Forward-looking, Velocity-driven, Powertrain Modeling and Optimal Control for Continuous Variable Transmission
Author | : Paresh Deshmukh |
Publisher | : |
Total Pages | : 23 |
Release | : 2018 |
ISBN-13 | : OCLC:1123215305 |
ISBN-10 | : |
Rating | : 4/5 ( Downloads) |
Download or read book Forward-looking, Velocity-driven, Powertrain Modeling and Optimal Control for Continuous Variable Transmission written by Paresh Deshmukh and published by . This book was released on 2018 with total page 23 pages.

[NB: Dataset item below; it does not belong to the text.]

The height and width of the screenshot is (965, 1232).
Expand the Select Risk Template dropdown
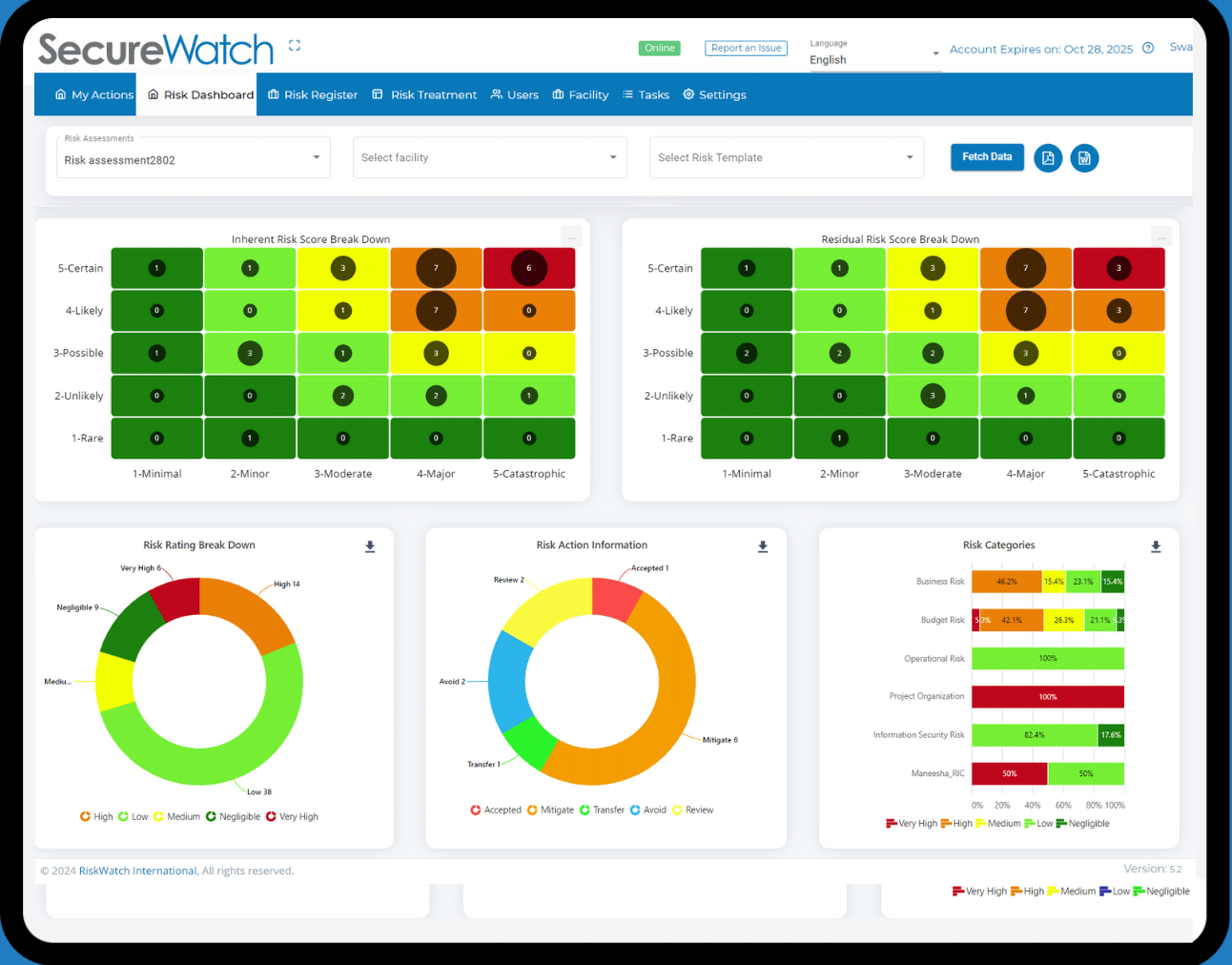tap(909, 156)
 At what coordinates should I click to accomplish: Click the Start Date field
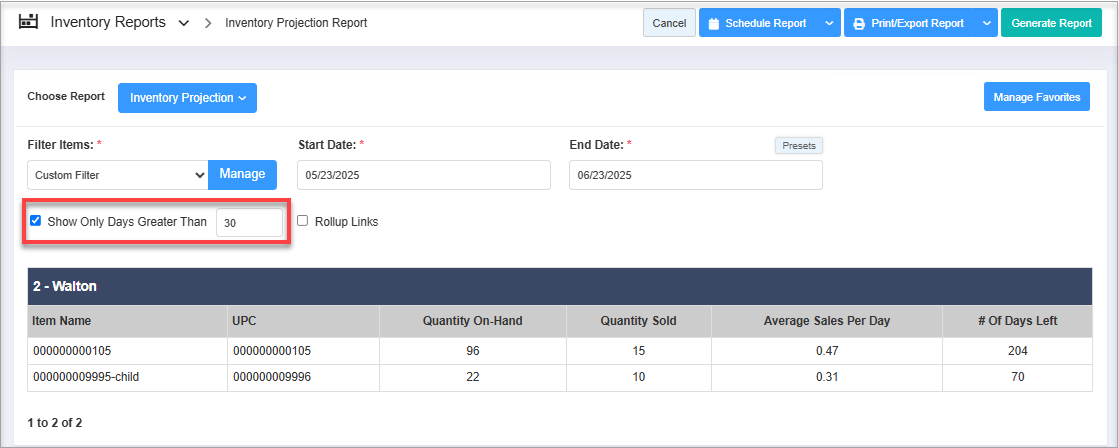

Available in PDF, EPUB and Kindle. Book excerpt: This thesis is the second part of a two-part study focused on improving Continuous Variable Transmission (CVT) ratio management and control. The objective of the overall project was to develop a methodology for a vehicle with a CVT and a downsized gasoline engine to deliver the maximum vehicle fuel economy within drivability and performance constraints. The first part of this study, as described in [1], focuses on developing a cycle driven model for optimizing the CVT ratio. The study presented in this paper focuses on developing a velocity driven model to simulate the real-time behavior of a vehicle. The results from the optimization schedule presented in backward-looking velocity driven model were utilized to develop a new powertrain optimal operating line (hereafter referred to as P-OOL) which considers powertrain (engine and CVT) efficiency. This P-OOL was created to ensure that the control strategies utilized in the forward- looking model could be used in a real-time vehicle. The proposed P-OOL has been simulated in the model using the Federal Test Procedure (FTP-75) test cycle. Simulation results show that the engine operating points deviate away from the P-OOL. The reasons for deviation of operating points from the P-OOL are vehicle dynamics and powertrain response lag. A control algorithm was simulated which considers powertrain loss and inertia torque due to CVT ratio changes to minimize powertrain response lag. Simulations show a significant improvement in the fuel economy by applying the powertrain response lag compensation algorithm.